Cortisol as Biomarker for CYP17-Inhibition is Associated with Therapy Outcome of Abiraterone Acetate.

Abstract

Abiraterone acetate is an irreversible 17α-hydroxylase/C17, 20-lyase (CYP17) inhibitor approved for the treatment of metastatic castration-resistant prostate cancer (mCRPC) patients. Inhibition of this enzyme leads to low testosterone and cortisol levels in blood. There is growing evidence that clinical efficacy of abiraterone is related to the rate of suppression of serum testosterone. However, quantification of very low levels of circulating testosterone is challenging.
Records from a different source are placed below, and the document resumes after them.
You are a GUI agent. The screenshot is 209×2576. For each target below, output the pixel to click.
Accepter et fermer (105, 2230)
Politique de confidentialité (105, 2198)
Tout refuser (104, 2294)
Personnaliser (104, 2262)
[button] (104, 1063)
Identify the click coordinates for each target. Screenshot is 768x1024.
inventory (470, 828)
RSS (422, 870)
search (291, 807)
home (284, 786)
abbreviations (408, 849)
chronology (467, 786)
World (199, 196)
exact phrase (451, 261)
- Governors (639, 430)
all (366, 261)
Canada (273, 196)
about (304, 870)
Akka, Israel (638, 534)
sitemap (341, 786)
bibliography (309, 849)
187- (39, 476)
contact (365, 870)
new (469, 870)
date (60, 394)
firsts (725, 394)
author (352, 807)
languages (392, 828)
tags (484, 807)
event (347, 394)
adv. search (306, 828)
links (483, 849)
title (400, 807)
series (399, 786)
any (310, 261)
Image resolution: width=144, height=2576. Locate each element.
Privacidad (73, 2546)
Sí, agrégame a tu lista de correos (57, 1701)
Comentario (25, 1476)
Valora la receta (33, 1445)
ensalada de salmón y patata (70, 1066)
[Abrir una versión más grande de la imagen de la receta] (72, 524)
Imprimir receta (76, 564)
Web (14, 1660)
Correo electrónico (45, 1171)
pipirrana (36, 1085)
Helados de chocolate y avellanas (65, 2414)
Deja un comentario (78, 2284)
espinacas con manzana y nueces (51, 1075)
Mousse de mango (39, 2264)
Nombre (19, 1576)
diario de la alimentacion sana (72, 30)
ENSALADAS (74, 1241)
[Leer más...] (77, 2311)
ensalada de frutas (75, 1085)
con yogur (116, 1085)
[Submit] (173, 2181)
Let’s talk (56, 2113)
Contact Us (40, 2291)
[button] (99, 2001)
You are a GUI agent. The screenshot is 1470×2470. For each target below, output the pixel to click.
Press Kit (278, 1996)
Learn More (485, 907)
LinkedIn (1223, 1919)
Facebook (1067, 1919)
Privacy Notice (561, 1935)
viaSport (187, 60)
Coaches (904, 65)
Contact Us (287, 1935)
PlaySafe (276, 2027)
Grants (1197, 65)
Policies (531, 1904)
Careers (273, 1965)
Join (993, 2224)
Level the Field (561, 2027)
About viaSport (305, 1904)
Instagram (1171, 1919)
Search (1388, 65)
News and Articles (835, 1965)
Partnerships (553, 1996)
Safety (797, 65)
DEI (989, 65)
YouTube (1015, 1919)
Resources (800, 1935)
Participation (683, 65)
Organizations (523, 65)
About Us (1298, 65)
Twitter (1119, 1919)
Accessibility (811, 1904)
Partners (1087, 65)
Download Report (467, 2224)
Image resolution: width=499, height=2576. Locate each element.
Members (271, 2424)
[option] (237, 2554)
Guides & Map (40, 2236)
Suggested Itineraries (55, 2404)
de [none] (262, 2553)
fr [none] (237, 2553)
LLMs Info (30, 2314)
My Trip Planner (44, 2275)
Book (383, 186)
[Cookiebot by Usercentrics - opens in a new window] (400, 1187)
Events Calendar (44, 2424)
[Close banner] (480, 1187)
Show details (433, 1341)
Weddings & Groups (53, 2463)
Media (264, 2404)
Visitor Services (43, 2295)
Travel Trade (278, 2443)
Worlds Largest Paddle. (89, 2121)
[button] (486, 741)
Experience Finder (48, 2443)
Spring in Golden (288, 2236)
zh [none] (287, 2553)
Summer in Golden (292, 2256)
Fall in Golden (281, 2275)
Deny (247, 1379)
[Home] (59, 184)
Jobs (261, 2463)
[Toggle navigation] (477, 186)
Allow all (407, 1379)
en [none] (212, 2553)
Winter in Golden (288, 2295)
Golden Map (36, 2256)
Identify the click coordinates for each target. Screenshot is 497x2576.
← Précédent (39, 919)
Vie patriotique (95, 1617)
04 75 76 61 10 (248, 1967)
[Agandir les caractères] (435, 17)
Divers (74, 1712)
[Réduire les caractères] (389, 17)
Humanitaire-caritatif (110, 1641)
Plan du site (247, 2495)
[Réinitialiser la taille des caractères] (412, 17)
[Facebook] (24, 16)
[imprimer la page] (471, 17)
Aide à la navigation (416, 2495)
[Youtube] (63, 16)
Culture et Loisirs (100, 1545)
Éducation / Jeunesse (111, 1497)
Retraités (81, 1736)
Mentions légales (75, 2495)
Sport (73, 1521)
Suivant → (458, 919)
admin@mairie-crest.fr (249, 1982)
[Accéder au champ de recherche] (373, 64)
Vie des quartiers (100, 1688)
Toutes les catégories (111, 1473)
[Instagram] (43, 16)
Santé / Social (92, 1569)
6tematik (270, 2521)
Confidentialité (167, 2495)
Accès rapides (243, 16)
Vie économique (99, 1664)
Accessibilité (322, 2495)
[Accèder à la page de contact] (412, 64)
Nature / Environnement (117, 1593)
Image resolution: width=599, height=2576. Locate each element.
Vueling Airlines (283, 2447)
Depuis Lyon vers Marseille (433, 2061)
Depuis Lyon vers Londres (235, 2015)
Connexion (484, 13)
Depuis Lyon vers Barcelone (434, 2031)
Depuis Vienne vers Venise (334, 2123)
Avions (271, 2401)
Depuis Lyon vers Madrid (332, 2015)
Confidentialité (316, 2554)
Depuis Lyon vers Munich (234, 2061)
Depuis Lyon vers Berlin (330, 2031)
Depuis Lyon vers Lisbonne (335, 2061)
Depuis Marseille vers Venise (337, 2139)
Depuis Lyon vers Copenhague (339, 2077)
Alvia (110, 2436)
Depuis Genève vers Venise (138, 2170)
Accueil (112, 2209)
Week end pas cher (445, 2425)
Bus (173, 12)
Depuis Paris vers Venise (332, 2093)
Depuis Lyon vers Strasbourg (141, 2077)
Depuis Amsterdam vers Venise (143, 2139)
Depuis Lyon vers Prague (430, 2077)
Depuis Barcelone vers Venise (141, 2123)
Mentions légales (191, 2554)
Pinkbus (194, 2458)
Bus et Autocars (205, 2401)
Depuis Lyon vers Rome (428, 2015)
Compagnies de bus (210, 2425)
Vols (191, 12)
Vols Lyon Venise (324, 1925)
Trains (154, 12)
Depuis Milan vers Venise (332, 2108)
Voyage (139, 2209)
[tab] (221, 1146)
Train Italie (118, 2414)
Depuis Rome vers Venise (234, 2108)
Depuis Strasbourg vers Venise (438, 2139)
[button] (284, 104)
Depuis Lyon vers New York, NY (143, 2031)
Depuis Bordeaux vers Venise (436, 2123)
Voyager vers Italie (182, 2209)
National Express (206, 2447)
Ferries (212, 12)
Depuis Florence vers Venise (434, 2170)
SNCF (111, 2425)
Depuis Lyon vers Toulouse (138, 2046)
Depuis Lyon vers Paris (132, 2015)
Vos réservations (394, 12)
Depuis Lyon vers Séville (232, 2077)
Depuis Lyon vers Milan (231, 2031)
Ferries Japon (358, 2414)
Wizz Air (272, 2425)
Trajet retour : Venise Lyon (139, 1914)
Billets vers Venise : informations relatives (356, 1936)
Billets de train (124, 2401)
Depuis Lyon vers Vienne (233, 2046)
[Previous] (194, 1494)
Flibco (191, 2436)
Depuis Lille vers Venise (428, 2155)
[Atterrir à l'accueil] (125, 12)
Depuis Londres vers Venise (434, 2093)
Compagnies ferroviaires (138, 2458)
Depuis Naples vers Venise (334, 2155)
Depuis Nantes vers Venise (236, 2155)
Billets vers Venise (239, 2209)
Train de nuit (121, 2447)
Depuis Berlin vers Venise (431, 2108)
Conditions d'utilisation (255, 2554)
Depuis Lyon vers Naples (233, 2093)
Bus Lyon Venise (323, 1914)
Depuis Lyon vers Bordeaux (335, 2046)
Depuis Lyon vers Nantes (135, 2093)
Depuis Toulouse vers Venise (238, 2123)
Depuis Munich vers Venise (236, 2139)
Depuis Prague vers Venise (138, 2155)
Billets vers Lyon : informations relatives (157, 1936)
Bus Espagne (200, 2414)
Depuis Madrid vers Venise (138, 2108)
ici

We therefore aimed to investigate whether circulating cortisol levels could be used as a surrogate biomarker for CYP17 inhibition in patients with mCRPC treated with abiraterone acetate. mCRPC patients treated with abiraterone acetate were included. Abiraterone and cortisol levels were measured with a validated liquid chromatography-tandem mass spectrometry (LC-MS/MS). On treatment cortisol and abiraterone concentrations were related to treatment response and progression free survival. In total 117 patients were included with a median cortisol concentration of 1.13ng/ml (range: 0.03 - 82.2) and median abiraterone trough concentration (Cmin) of 10.2ng/ml (range: 0.58 - 92.1). In the survival analyses, abiraterone Cmin ≥ 8.4ng/mL and cortisol < 2.24ng/mL were associated with a longer prostate-specific antigen (PSA) independent progression-free survival than patients with an abiraterone concentration ≥ 8.4ng/mL and a cortisol concentration ≥ 2.24ng/mL (13.8months vs. 3.7months). Our study shows that cortisol is not an independent predictor of abiraterone response in patients with mCRPC, but it is of added value in combination with abiraterone levels, to predict a response on abiraterone.